Stored records:
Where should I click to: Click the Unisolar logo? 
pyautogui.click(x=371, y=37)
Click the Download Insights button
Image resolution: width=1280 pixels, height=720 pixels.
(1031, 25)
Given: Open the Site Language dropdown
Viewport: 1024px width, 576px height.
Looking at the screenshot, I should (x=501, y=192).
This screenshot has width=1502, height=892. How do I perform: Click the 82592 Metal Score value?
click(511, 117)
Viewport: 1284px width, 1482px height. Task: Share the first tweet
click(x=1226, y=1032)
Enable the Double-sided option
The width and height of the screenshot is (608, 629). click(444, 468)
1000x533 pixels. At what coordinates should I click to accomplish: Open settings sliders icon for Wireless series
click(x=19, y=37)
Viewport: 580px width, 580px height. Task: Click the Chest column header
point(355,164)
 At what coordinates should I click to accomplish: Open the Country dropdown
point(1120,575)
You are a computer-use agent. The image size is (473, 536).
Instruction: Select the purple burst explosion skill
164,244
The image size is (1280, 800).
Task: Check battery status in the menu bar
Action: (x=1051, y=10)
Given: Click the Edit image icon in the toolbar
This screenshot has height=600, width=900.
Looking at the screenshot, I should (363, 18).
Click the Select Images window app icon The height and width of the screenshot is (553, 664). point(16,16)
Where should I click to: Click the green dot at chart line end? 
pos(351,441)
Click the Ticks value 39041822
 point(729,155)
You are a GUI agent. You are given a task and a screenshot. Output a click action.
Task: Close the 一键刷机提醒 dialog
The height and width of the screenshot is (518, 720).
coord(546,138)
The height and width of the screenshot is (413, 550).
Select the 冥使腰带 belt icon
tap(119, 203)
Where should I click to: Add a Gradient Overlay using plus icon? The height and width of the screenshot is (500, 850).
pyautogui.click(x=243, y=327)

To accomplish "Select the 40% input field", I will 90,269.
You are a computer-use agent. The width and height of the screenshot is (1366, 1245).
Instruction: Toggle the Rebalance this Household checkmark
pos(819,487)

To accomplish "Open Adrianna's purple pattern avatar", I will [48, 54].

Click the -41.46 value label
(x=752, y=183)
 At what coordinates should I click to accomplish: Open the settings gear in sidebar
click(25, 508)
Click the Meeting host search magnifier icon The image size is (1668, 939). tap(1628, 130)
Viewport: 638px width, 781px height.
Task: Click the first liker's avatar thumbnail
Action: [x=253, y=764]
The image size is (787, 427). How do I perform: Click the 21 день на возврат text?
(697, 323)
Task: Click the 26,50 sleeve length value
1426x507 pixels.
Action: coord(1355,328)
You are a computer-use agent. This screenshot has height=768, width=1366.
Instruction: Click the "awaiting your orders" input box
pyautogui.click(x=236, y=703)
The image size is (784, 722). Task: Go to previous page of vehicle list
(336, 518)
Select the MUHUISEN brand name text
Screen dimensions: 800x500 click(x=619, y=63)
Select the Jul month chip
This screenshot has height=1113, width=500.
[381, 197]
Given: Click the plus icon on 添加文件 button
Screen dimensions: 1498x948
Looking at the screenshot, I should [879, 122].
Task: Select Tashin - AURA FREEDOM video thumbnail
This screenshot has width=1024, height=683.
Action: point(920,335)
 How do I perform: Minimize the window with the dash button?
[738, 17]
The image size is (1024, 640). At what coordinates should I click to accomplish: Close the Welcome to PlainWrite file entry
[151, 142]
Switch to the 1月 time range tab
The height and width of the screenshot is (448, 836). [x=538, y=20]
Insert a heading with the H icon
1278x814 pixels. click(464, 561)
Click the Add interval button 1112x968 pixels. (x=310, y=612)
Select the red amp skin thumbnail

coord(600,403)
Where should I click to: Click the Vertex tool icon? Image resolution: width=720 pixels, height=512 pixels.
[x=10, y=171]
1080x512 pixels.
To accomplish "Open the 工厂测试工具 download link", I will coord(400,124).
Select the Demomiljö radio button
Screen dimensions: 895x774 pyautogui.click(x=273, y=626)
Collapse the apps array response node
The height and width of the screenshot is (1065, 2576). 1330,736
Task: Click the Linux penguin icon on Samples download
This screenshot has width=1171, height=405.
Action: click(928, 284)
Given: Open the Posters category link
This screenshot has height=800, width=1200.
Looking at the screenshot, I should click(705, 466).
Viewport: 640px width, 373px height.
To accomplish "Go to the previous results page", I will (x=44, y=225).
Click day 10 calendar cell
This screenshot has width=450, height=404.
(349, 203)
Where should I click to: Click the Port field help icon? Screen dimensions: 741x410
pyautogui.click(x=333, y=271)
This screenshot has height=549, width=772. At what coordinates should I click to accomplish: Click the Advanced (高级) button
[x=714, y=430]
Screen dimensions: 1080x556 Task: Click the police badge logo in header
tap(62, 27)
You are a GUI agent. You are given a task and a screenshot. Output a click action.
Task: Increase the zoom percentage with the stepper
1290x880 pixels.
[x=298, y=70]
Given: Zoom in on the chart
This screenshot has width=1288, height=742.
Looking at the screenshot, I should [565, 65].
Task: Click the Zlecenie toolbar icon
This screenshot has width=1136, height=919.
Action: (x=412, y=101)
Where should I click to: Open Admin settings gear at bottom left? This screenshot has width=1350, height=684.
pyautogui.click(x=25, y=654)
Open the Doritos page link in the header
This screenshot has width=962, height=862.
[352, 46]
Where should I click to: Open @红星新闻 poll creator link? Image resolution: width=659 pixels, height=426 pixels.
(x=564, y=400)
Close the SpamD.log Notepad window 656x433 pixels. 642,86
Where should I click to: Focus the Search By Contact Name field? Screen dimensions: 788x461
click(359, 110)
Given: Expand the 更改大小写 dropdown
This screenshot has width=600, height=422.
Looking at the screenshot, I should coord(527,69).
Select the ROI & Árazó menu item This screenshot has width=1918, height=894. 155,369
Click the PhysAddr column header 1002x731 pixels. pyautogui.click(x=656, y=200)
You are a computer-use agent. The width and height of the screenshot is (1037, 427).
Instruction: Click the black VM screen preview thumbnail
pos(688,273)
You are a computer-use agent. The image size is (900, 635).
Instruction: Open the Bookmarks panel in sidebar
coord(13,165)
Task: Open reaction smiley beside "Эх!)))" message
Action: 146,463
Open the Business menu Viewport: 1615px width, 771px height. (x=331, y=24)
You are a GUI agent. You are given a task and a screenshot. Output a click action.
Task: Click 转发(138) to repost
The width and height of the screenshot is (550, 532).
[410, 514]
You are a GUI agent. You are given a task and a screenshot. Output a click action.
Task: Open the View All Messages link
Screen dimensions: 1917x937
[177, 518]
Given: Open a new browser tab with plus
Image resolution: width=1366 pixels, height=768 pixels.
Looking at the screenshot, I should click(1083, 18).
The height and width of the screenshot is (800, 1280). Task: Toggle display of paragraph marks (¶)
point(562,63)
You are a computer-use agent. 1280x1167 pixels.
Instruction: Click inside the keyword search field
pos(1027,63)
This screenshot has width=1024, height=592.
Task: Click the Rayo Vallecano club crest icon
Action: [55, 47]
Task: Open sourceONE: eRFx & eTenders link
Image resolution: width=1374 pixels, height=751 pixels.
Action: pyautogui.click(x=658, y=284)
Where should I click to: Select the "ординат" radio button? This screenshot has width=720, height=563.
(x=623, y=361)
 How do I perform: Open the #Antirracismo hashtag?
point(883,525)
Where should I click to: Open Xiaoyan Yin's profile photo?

## WHAT IS NEEDED
Your answer should hold every line of the entries that contains the string "computer".

## ANSWER TO THE EXERCISE
You are a computer-use agent. The image size is (473, 536).
You are a computer-use agent. The width and height of the screenshot is (1366, 1245).
You are a computer-use agent. This screenshot has height=768, width=1366.
You are a computer-use agent. The width and height of the screenshot is (1037, 427).
You are a computer-use agent. The image size is (900, 635).
You are a computer-use agent. 1280x1167 pixels.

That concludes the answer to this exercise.